Passage provided:
___
I'm a homeschool mom. Failure isn't an option for my children - I'm there to guide them each and every step, and to adjust instruction as needed to insure success.
This first year, failure broke me.
I sat up for hours after the night her group met the last time this year and cried. I failed.
No one would believe it, to see my daughter. She's smart, advanced, and has grown mentally and socially so much in the past year. She received an award for leadership in her class.
Leadership.
My daughter.
The one who hides behind me when meeting people and refuses to even tell her daddy what she learned in school that week. My awkwardly shy child, out there being a leader in her group.
What a success! I should be proud - and I am. I am beyond proud and happy for her accomplishments.
Still failure broke me.
No, my daughter didn't fail.
Figure it out yet?
I failed.
I spent every day of our weekly community days not witnessing my child grow.
I homeschool my child, mainly so I have an active hand in everything and can witness how she does things.
Fail.
I finally confessed this feeling to my husband. Do you know what he said to me?
"You mean you didn't get it perfect the first year?"
.......
Wow. That hit me square in the face. 😤😑😩😔
I love my husband for many reasons, but God blessed him with he ability to say the right things to get me back in track.
I didn't get it perfect the first year.
How could I have expected to, really? I am not perfect. I may have a degree in education, but never trained for elementary education. I taught public school- very different situation.
___
Dataset excerpts:
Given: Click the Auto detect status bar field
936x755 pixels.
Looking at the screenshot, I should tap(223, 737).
___
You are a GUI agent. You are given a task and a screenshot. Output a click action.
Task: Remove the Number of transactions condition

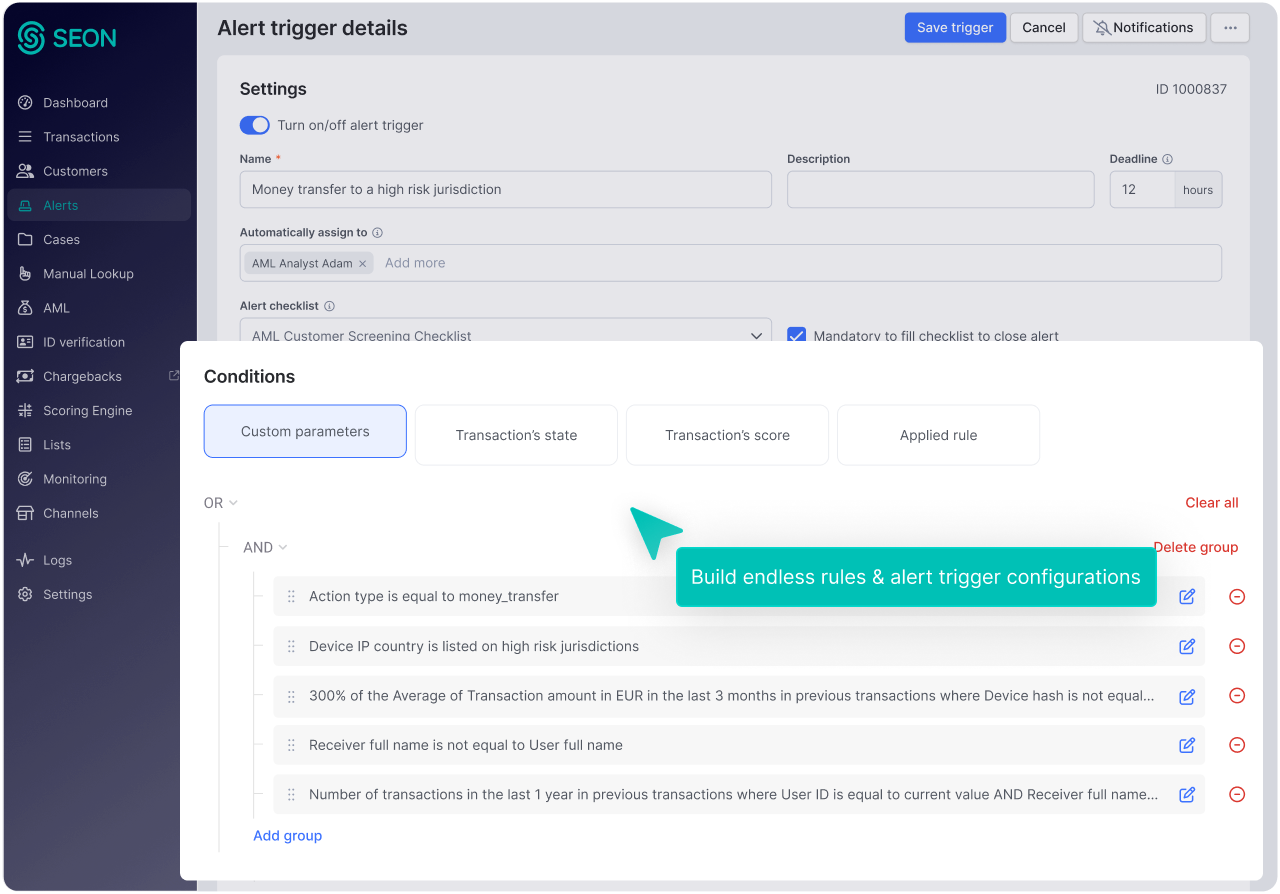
___
Please answer these questions about the homeschooling post above, one per line:
1. What award did the daughter receive in her class?
2. Whom did the writer finally confess the feeling of failure to?
3. What kind of school did the writer teach in before?

1. An award for leadership.
2. Her husband.
3. Public school.